= William Sprigg (pamphleteer) =

William Sprigg (fl. 1655-1695) was an English pamphleteer, known for his republican work A Modest Plea (1659)

==Life==
He was born in or near Banbury, Oxfordshire, a younger son of William Sprigg, steward of New College, Oxford, and brother of Joshua Sprigg. He matriculated at Oxford on 2 October 1652, and the same year graduated B.A. (12 October), and was elected (11 December) fellow of Lincoln on the recommendation of the chancellor of the university, Oliver Cromwell. Having proceeded M.A. on 15 June 1655, he was elected fellow of Cromwell's new foundation, Durham College in 1657, and on the dissolution of that college in 1659 he was incorporated at Cambridge.

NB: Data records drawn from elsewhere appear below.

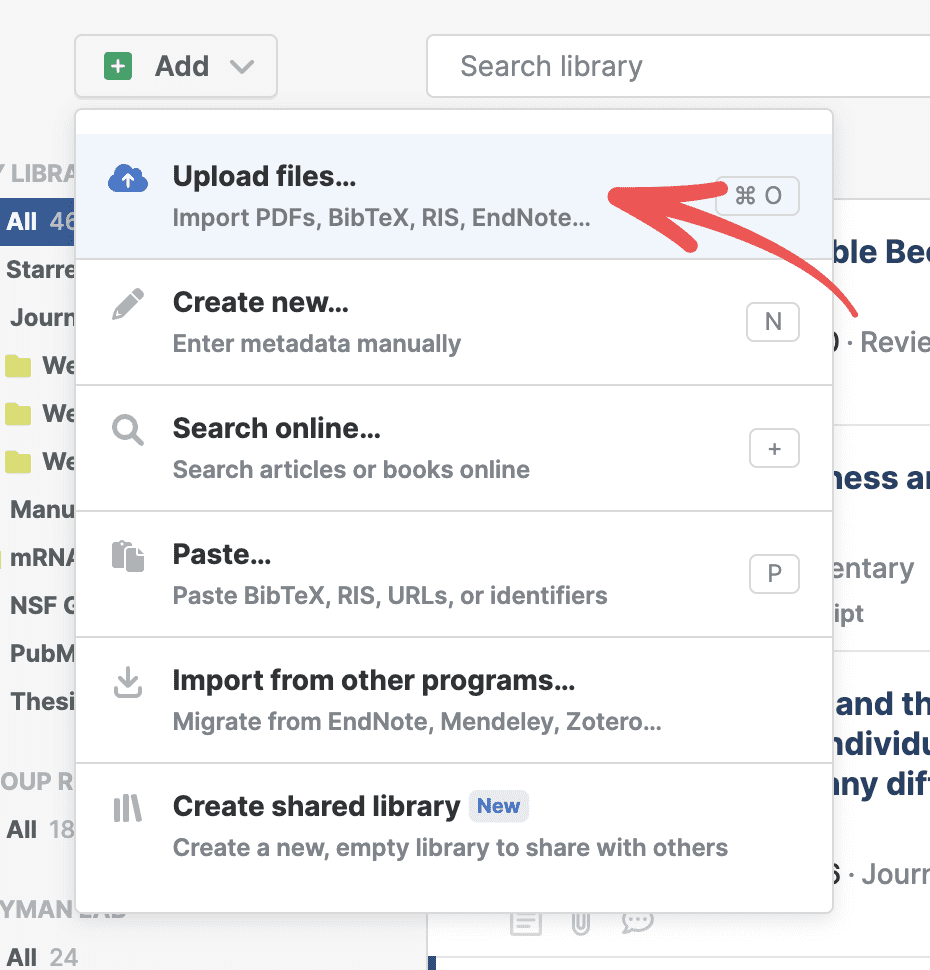Click the pencil Create new icon
This screenshot has width=930, height=970.
point(128,304)
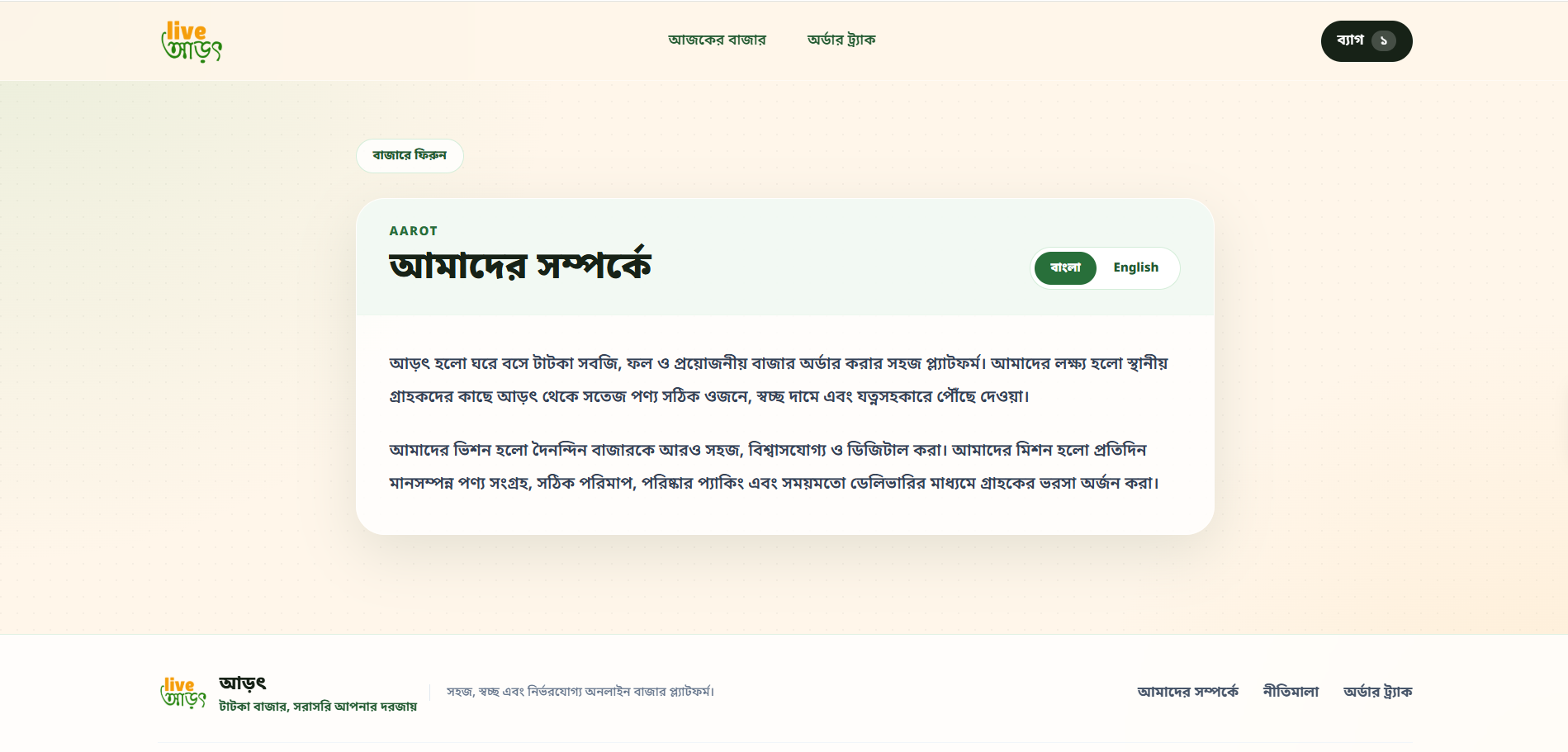This screenshot has height=752, width=1568.
Task: Switch language to English
Action: pos(1135,268)
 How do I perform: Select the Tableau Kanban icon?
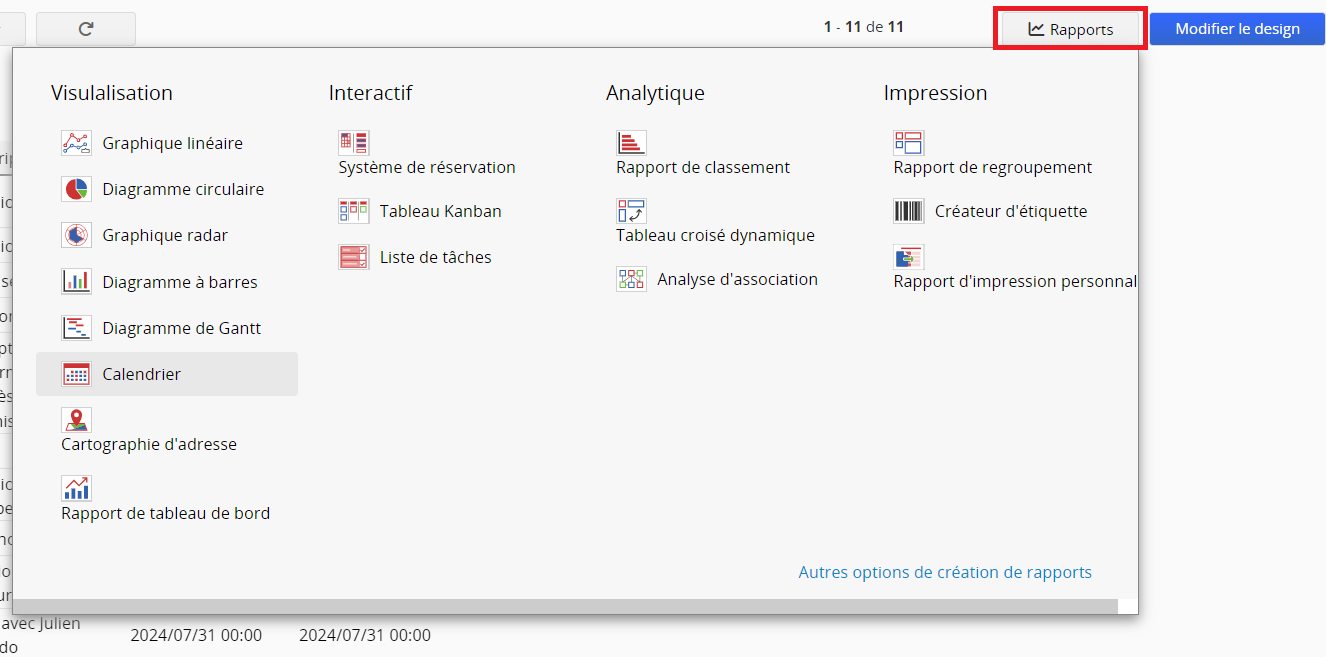point(354,211)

He was admitted on 27 November 1657 a member of Gray's Inn, where he was called to the bar in 1664. He had been ejected from the Lincoln fellowship on the Restoration, and soon after his call to the bar he migrated to Dublin, where he married and resided for some years. On his brother's death in 1684 he returned to England, and thenceforth resided on the Crayford estate. He was living in 1695.

==Works==
Sprigge was author of

- Philosophical Essays, with brief Advisos, accommodated to the capacity of the Ladies and Gentlemen sometime Students of the English Academy lately erected at London, &c., London, 1657.
- A Modest Plea for an equal Commonwealth against Monarchy, in which the genuine Nature and true Interest of a Free State is briefly stated, and its consistency with a National Clergy, Mercenary Lawyers, and Hereditary Nobility examined; together with the expediency of an agrarian and rotation of officers asserted. Also An Apology for Younger Brothers, the Restitution of Gavilkind and Relief of the Poor. With a lift at Tythes, and Reformation of the Lawes and Universities, London, 1659.
- The Royal and Happy Poverty; or a Meditation on the Felicities of an Innocent and happy Poverty, grounded on Matt. v. 3, London, 1660.